## Исходные данные
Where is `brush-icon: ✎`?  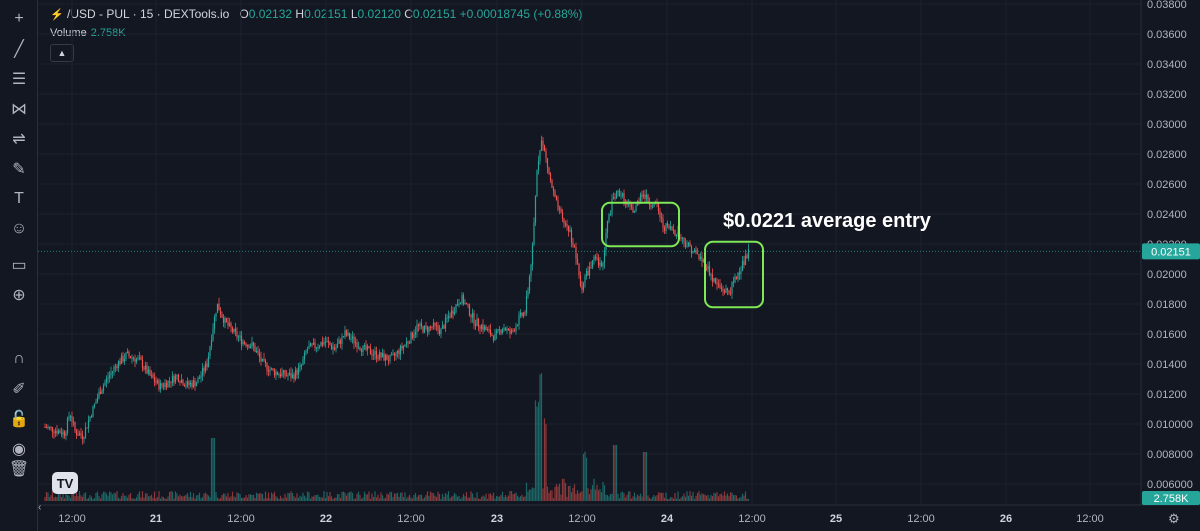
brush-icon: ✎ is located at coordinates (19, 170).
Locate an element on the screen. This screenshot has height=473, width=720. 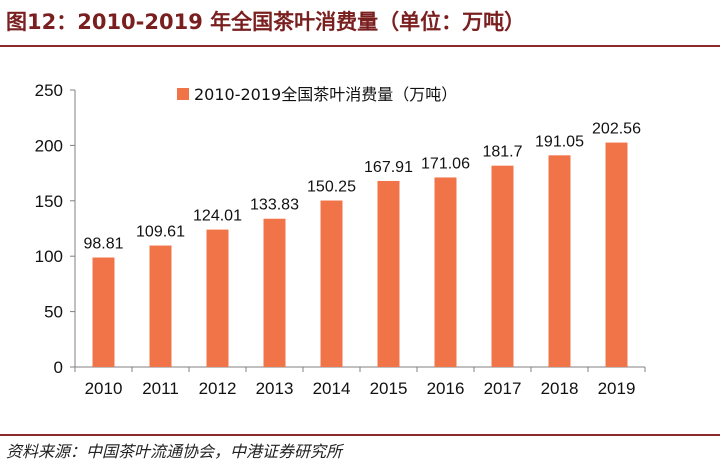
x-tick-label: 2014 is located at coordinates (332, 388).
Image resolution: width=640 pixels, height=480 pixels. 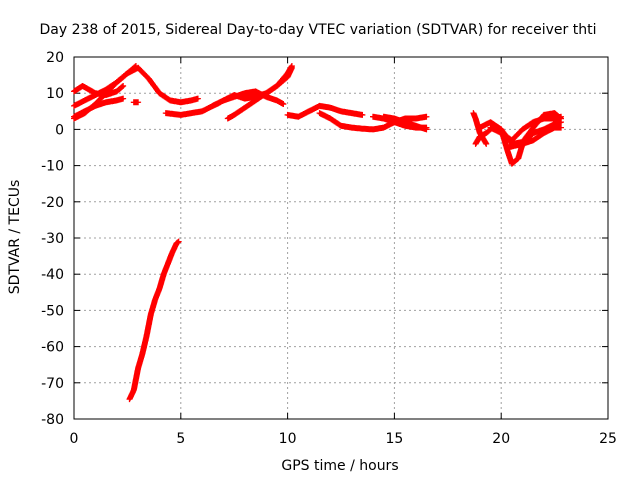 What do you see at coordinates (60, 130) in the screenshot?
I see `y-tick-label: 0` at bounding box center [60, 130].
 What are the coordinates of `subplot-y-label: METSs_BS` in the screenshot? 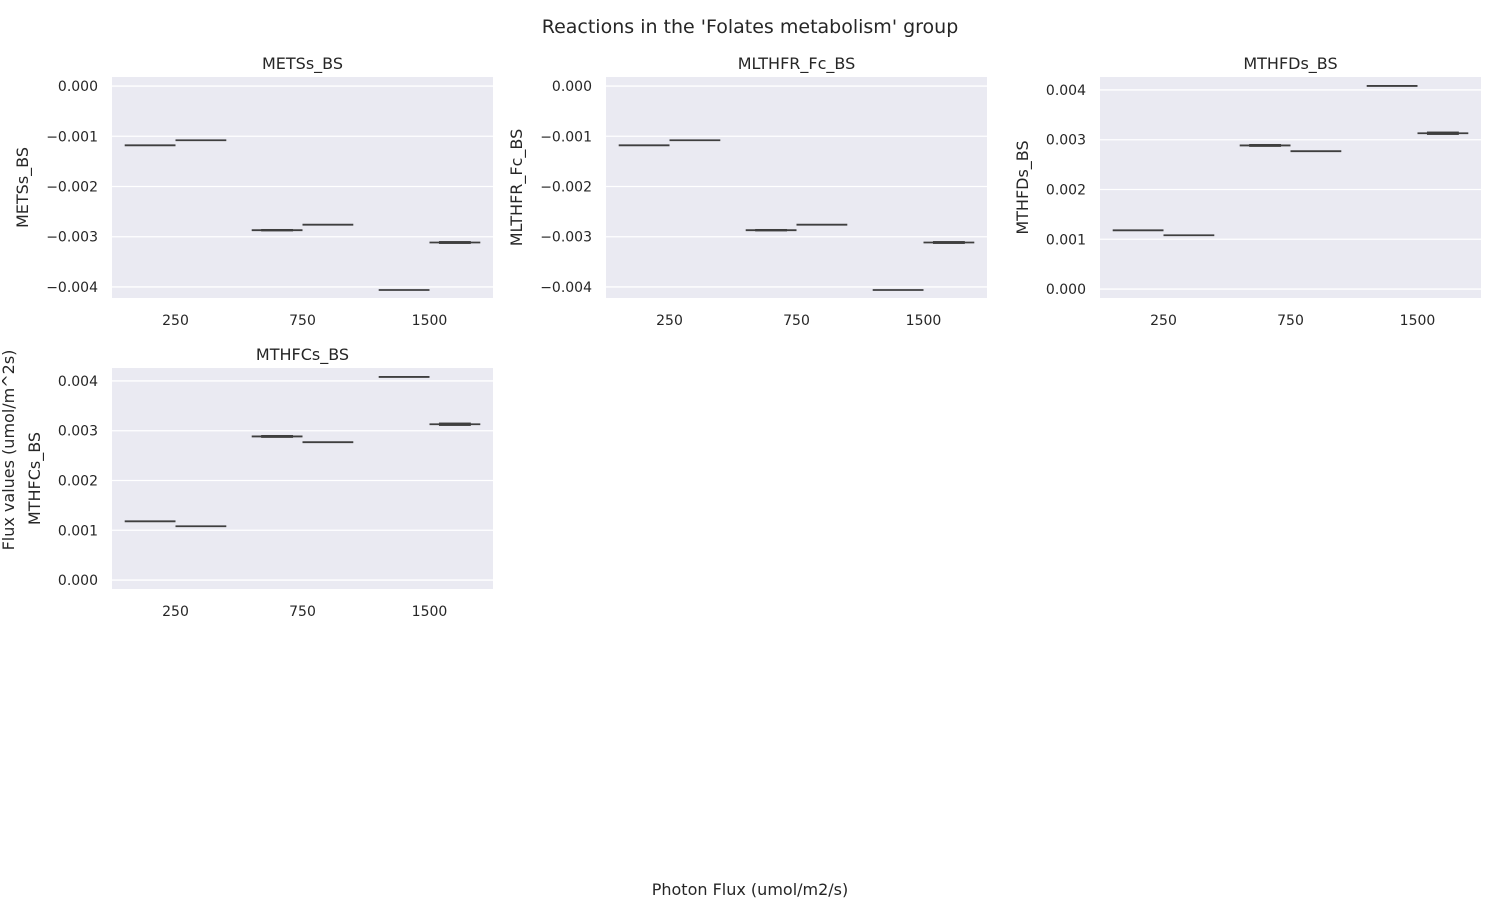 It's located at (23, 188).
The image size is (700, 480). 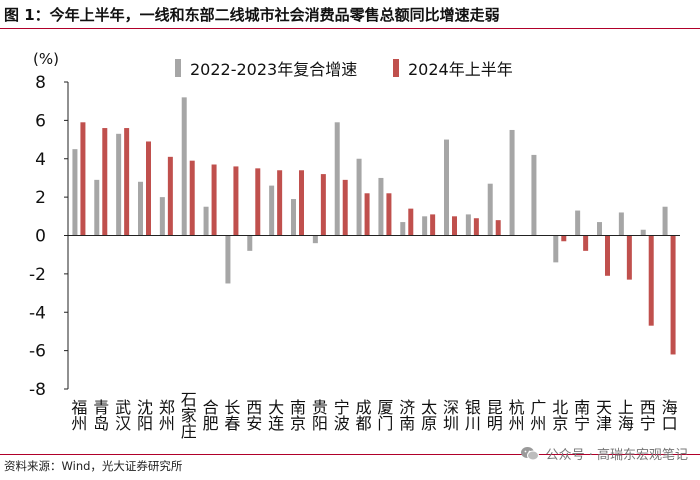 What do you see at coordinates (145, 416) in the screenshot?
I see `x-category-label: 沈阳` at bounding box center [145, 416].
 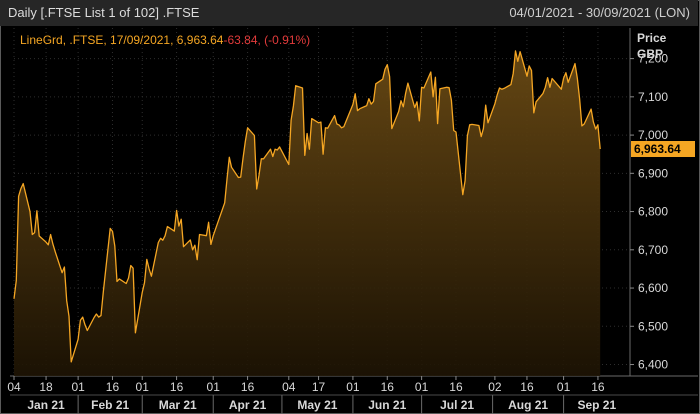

## Задание
Перепишите без изменений записи приведенного текста: от самого начала вплоть до строки, содержащей «x-tick-label: 2014 is», включительно. Изображения в ответ не включайте.

## Ответ к заданию
Where is `brush-icon: ✎`?  
brush-icon: ✎ is located at coordinates (19, 170).
Locate an element on the screen. This screenshot has height=473, width=720. 
x-tick-label: 2014 is located at coordinates (332, 388).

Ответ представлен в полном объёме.